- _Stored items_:
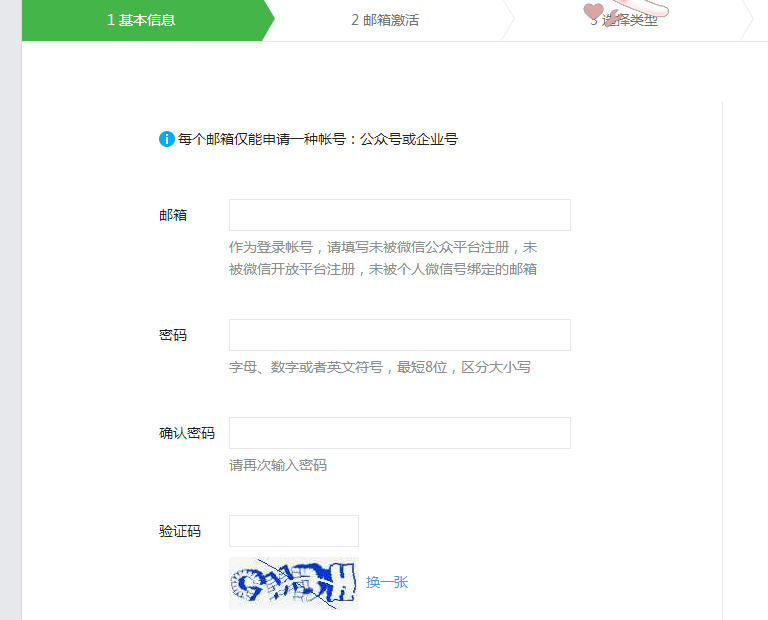Click the 邮箱 field label
Viewport: 768px width, 620px height.
(x=173, y=215)
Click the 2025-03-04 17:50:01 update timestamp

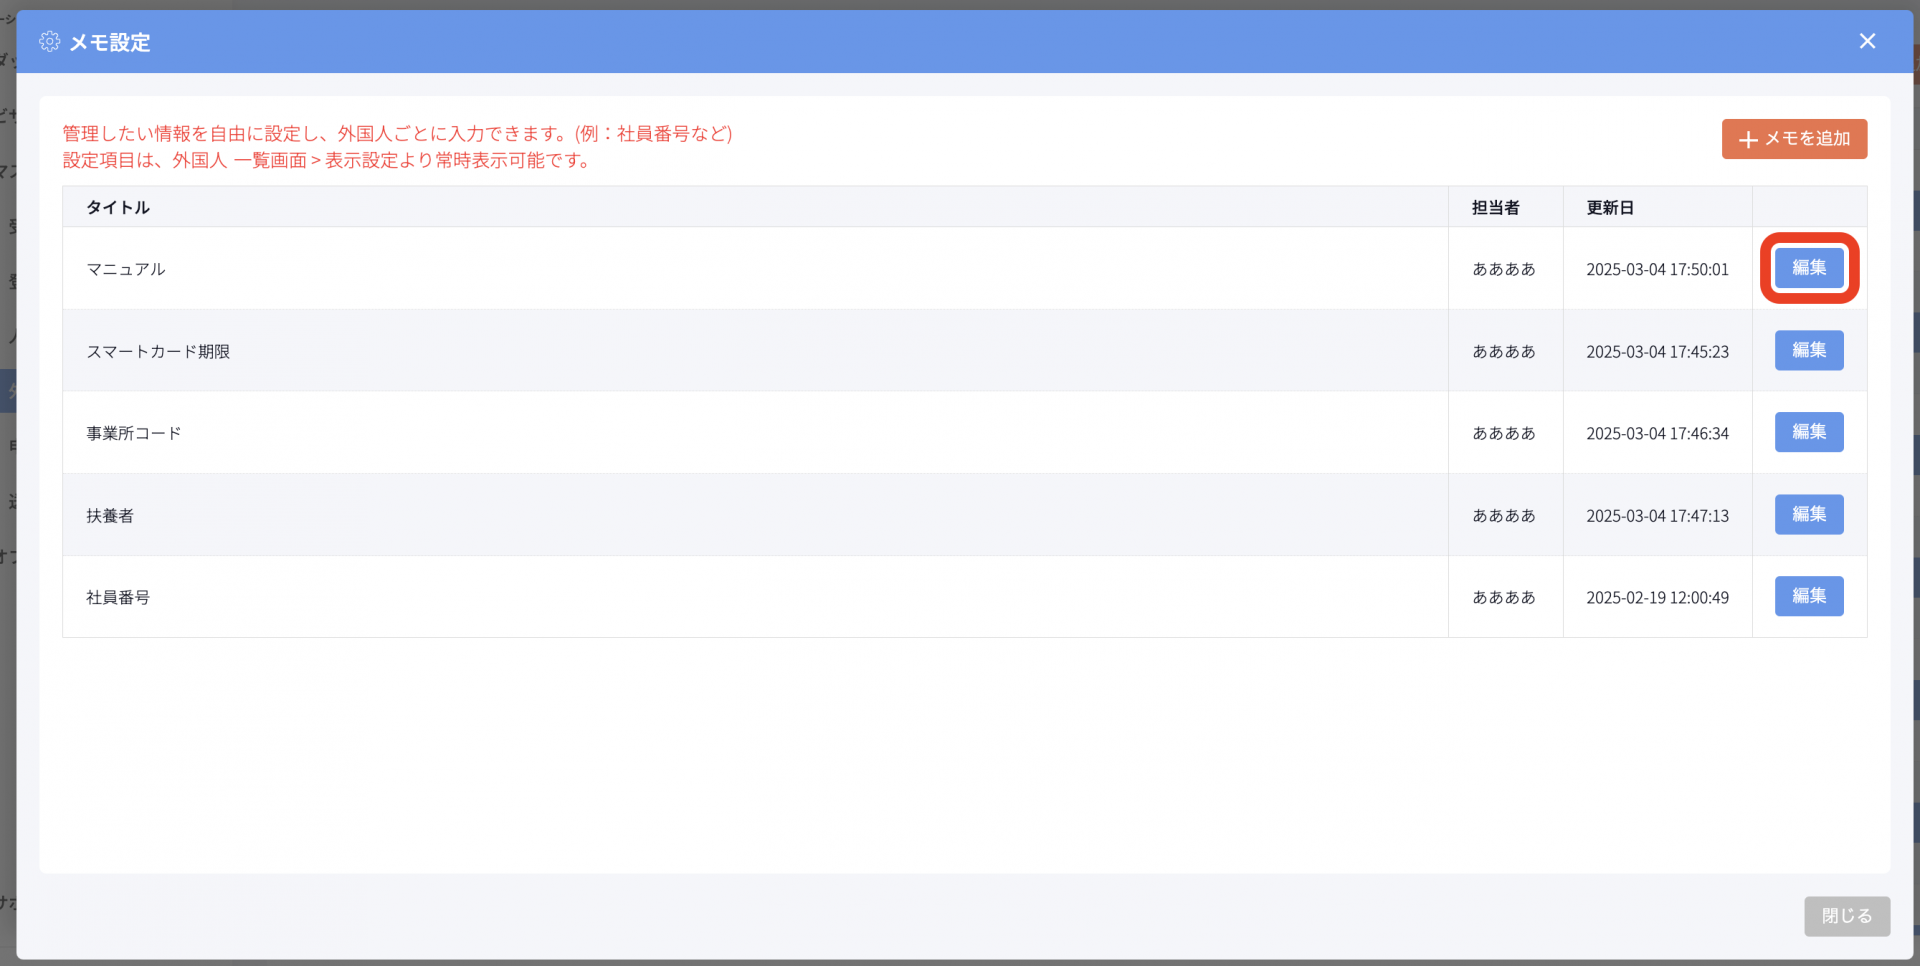[x=1657, y=270]
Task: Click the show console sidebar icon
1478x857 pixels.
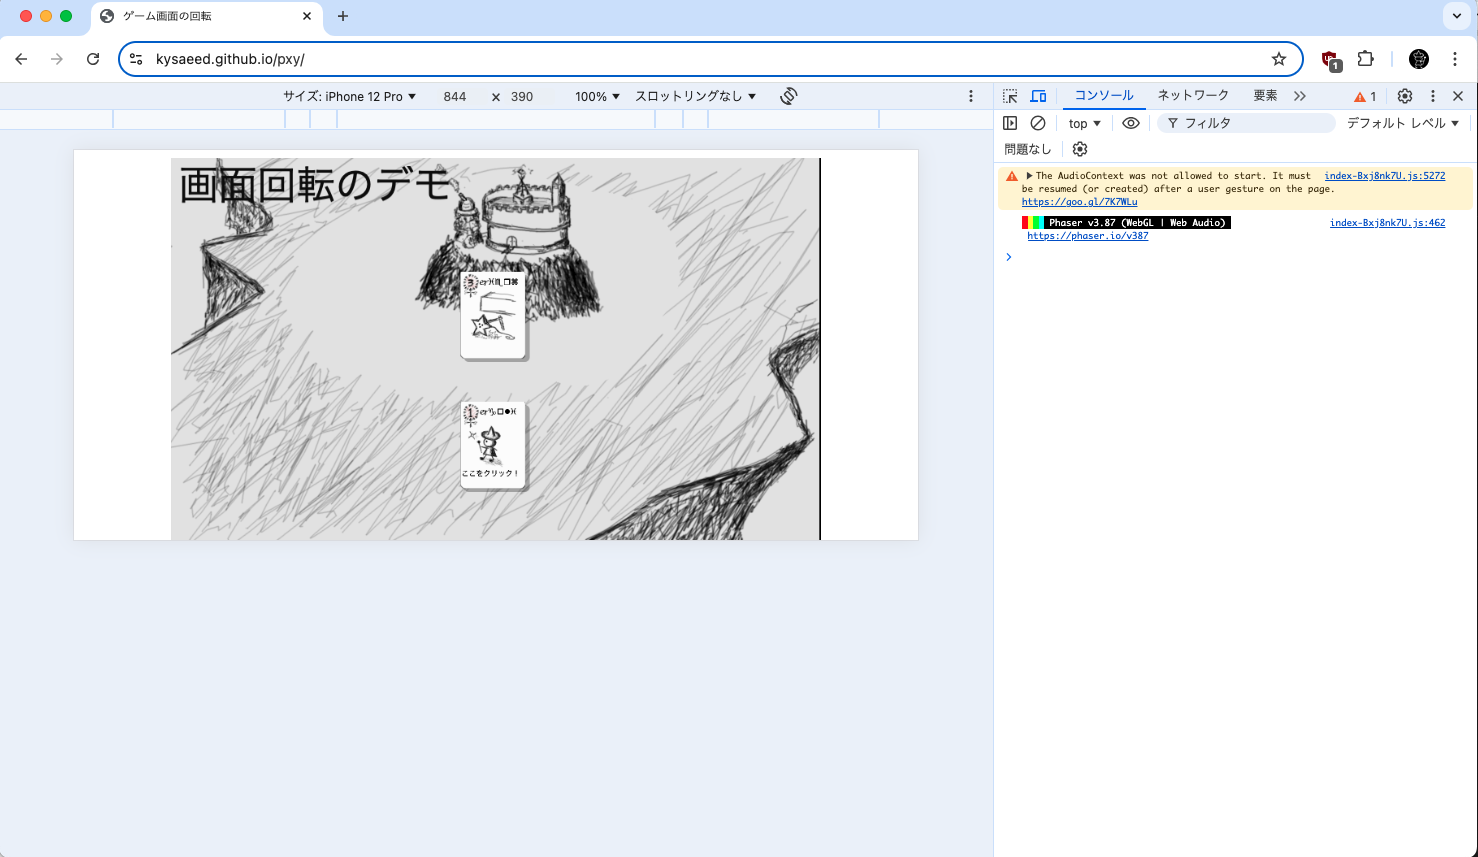Action: point(1010,122)
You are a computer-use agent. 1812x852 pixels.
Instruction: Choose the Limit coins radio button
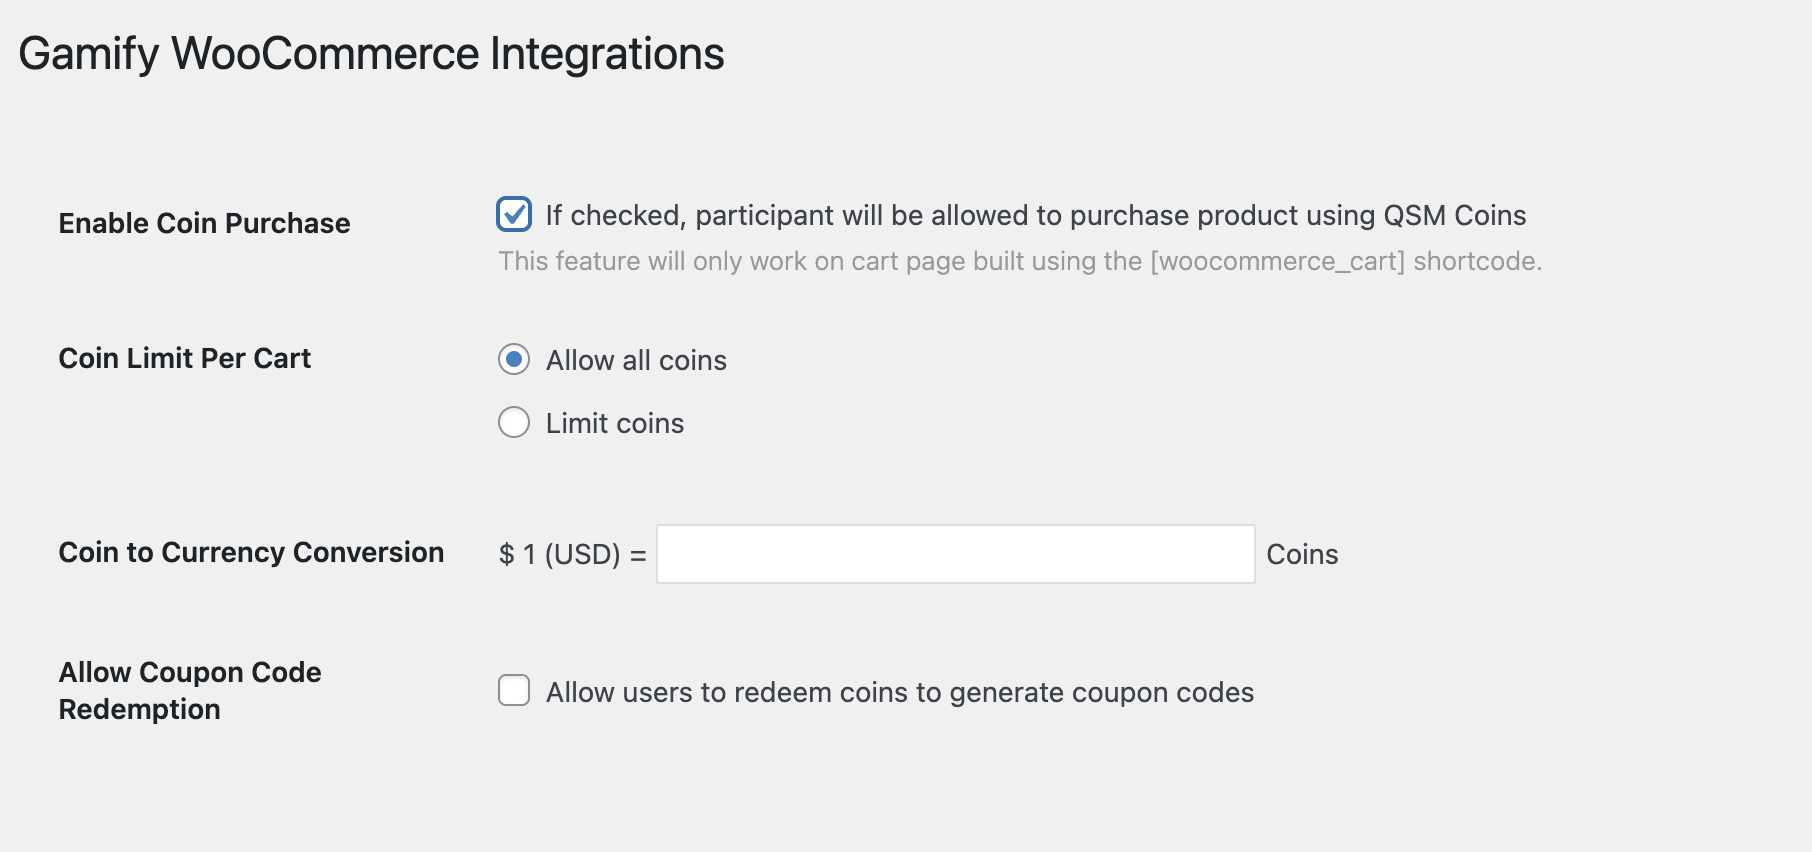(x=514, y=422)
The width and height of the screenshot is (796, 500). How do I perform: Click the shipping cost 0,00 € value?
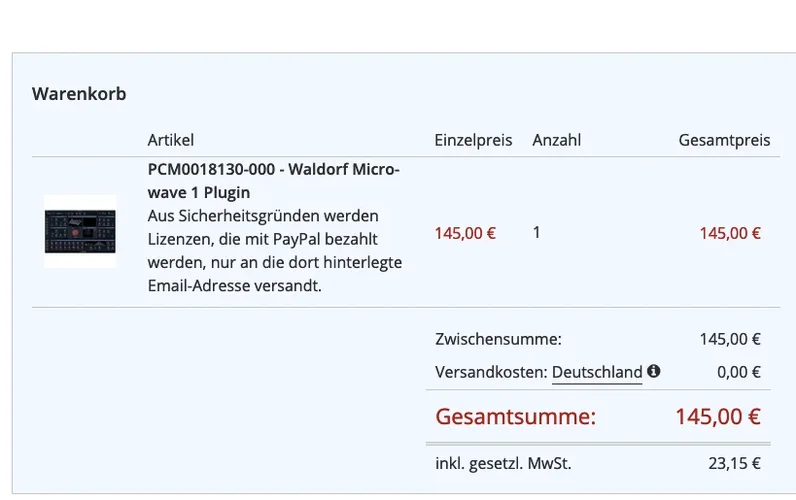[x=738, y=372]
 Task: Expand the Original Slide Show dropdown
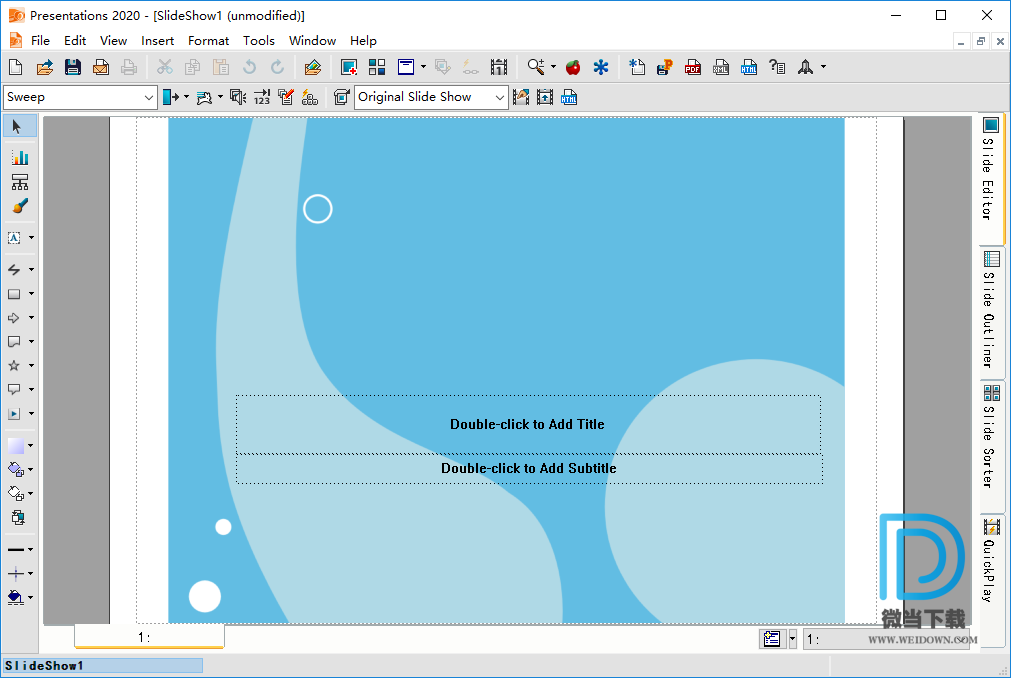(500, 97)
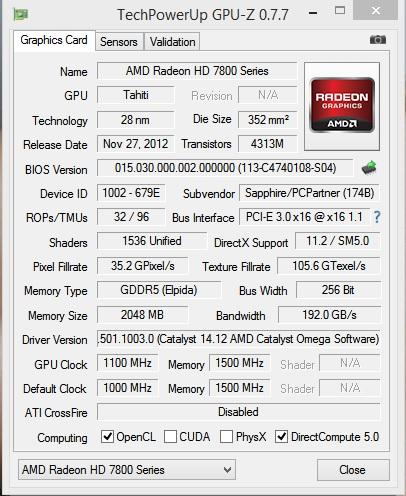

- _TASK TO CARRY OUT_:
Pictures excluded, return exactly the lines from the one with "Task: Click the show console sidebar icon" through the final line of the entries above, both included.

- _RESPONSE AREA_:
Task: Click the show console sidebar icon
1478x857 pixels.
Action: point(1010,122)
You are a computer-use agent. 1812x852 pixels.
Instruction: Choose the Limit coins radio button
(x=514, y=422)
The width and height of the screenshot is (796, 500). How do I perform: Click the shipping cost 0,00 € value?
[x=738, y=372]
 Task: Expand the Original Slide Show dropdown
(500, 97)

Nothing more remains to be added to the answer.